The launch of AdCP marked the start of the third era for ad sales, which is defined by autonomous, agentic automation.. 

Enter the agentic era of ad sales 

As we reach mid-year in 2026, it’s clear that the future of ad sales will not simply be AI-enabled assistance. Rather, it will be fully agentic.

At the centre of this transformation is AdCP, an open standard that can run over transports such as Anthropic's MCP or Google's A2A. AdCP creates a shared language that allows AI systems across the advertising ecosystem to communicate directly with one another. 

In practical terms, it acts as a universal translator for advertising operations, enabling autonomous agent-to-agent collaboration between buyers, publishers, media networks and ad tech platforms.

This shift represents something far larger than workflow automation. 

It fundamentally changes how media businesses scale operations, generate revenue, and structure the role of teams inside the sales process.

Making AI-to-AI communication possible with a shared language 

A common protocol lets agents talk. It does not, on its own, make the resulting transaction trustworthy, and in advertising, the transaction is everything. A buyer’s agent and a publisher’s agent can agree on inventory in seconds, but someone still has to recognise which agency this is under its annual framework agreement, apply the negotiated pricing rather than list price, count the spend toward that agency’s volume commitment, validate the deal against the publisher’s own margin floor, and reconcile it back to the system of record where the contract actually lives.

This is the part of the chain that has to sit on both sides of the deal at once, and it has to live where the commercial truth already lives: in the publisher’s and agency’s own systems of record, where the contracts, the relationships, and the financial terms are managed.
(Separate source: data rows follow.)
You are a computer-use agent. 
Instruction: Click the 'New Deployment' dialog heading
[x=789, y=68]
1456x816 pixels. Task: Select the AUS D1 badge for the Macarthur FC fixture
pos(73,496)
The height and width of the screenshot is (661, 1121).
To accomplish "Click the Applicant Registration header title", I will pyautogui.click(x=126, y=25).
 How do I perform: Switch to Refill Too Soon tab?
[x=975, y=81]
An agent can route around a directory. It cannot route around the layer that decides whether a deal is allowed, correctly priced, and properly reconciled.

ADvendio’s position is exactly this layer: the commercial gateway that agent-to-agent transactions pass through. We champion AdCP as the open standard the industry should converge on, but the layer that enforces the commercial rules is reachable by any agent framework, whether built on Claude, Gemini, GPT, or a custom enterprise stack. The protocol stays open. The guardrails are what make the autonomous transaction safe to trust.
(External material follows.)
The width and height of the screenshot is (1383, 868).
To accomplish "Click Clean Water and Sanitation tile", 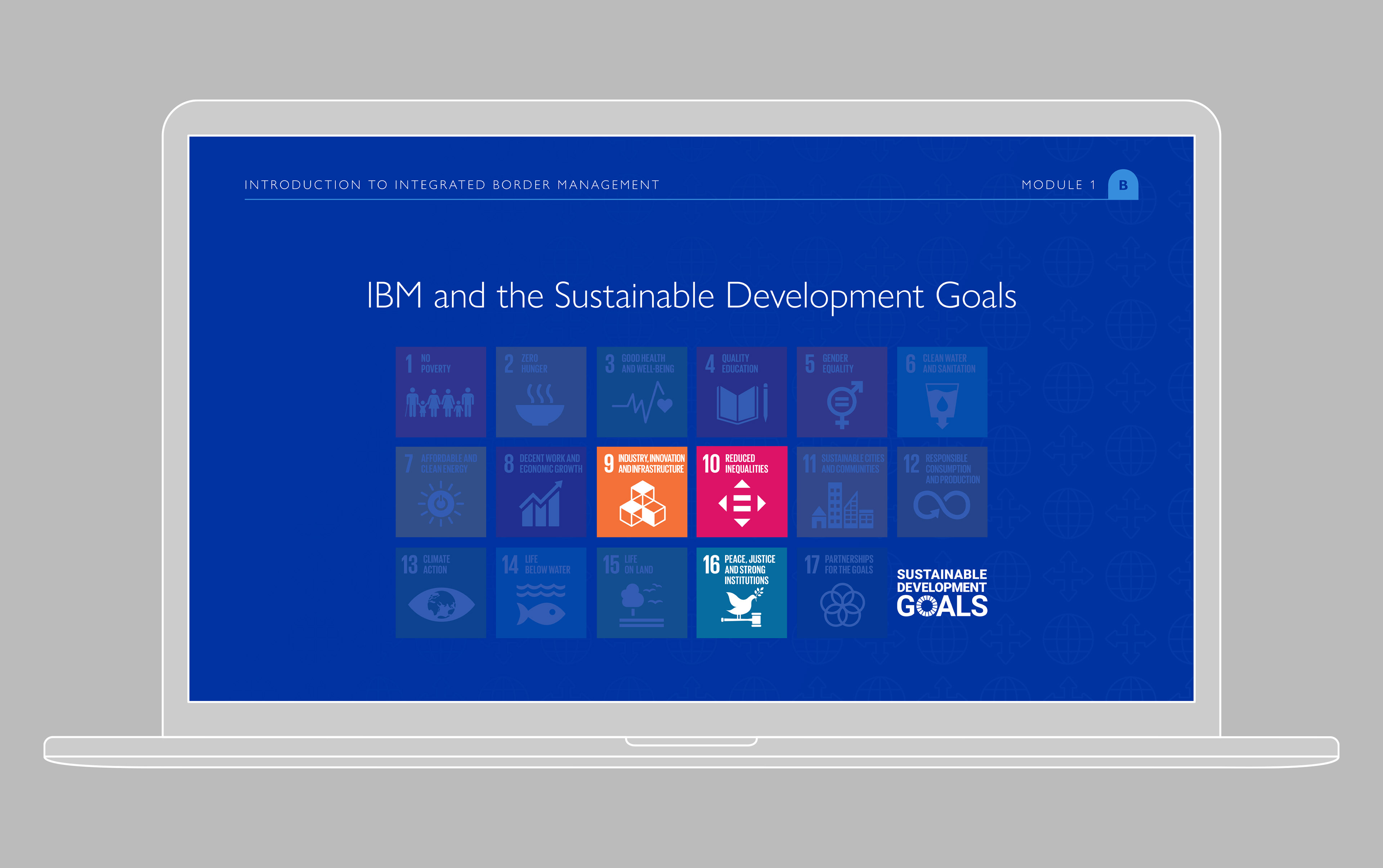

In an AdCP-powered environment, AI agents no longer operate in isolation. Instead, they communicate directly using a shared operational language. 
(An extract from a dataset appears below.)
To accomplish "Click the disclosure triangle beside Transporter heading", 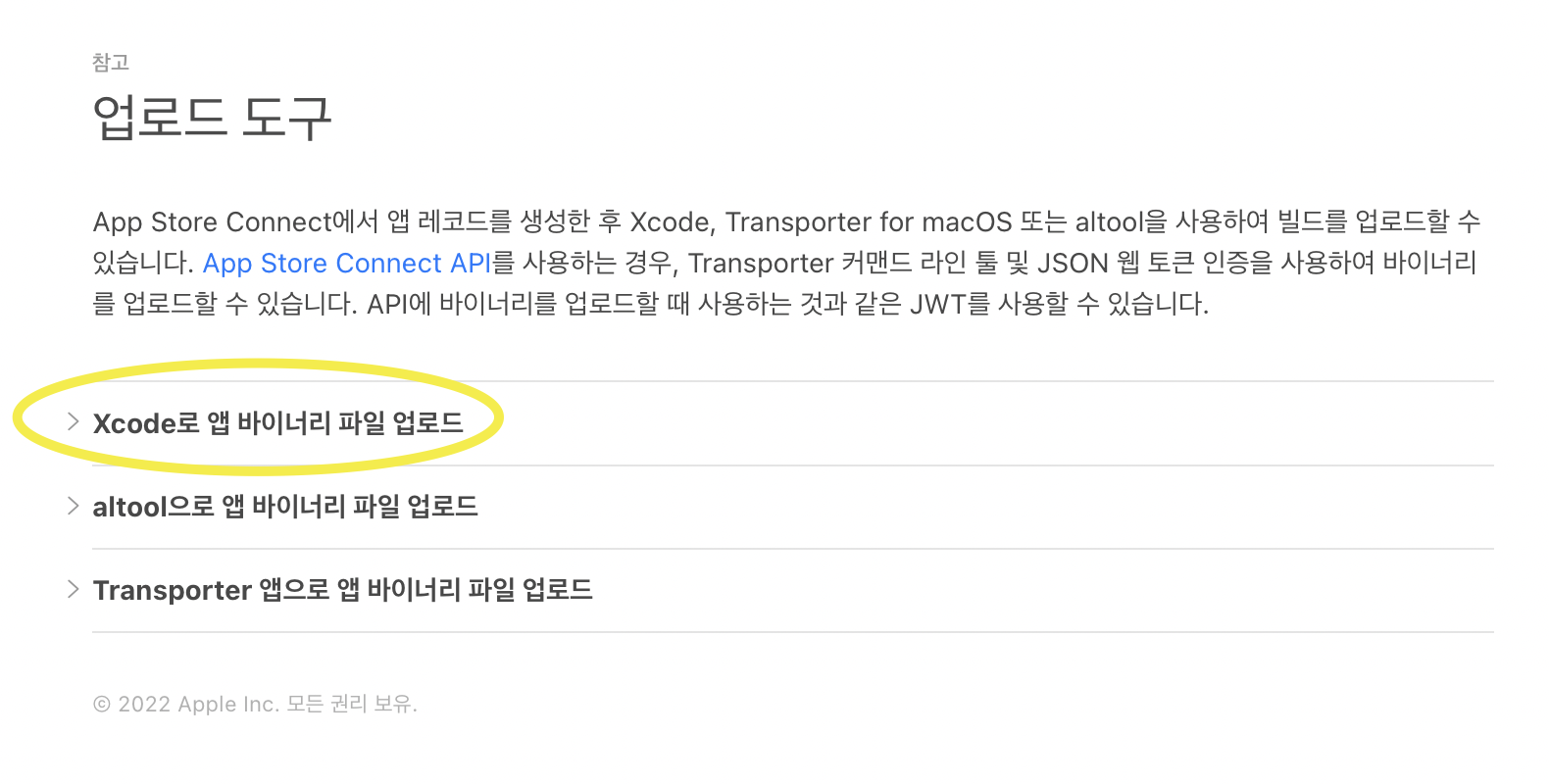I will tap(74, 588).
For instance, a buyer’s AI agent can engage directly with a publisher’s or broadcaster’s AI agent to discover inventory, align targeting, verify availability, and negotiate terms in real time.

This is a major departure from traditional automation, which follows specific workflows. Agentic AI systems operate with greater contextual understanding and autonomy. They can adapt dynamically to changing objectives, and coordinate across multiple systems simultaneously.

For media organisations, Agentic AI creates the foundation for true operational scalability.

AI-to-AI collaboration 

By enabling machine-to-machine collaboration through shared standards like AdCP, media businesses can automate much of the operational dialogue that previously consumed internal resources. 

How agents communicate is a breakthrough, and how their transactions are validated is revolutionary. Cross-platform reconciliation is actively engineered by the commercial layer, not just a side-effect of the agents talking.

By sitting above the protocol, this layer securely executes the complex matching, clearing, and discrepancy resolution required to finalise a deal. Manual data re-entry disappears, and campaign activation timelines shrink.

Agentic AI is most powerful when it removes operational friction while preserving human judgment where it matters most.

This is why open standards like AdCP are so critical to the future of the industry and why the commercial layer that enforces trust around them, reachable by any agent, whether built on Claude, Gemini, GPT, or a custom stack, matters as much as the protocol itself.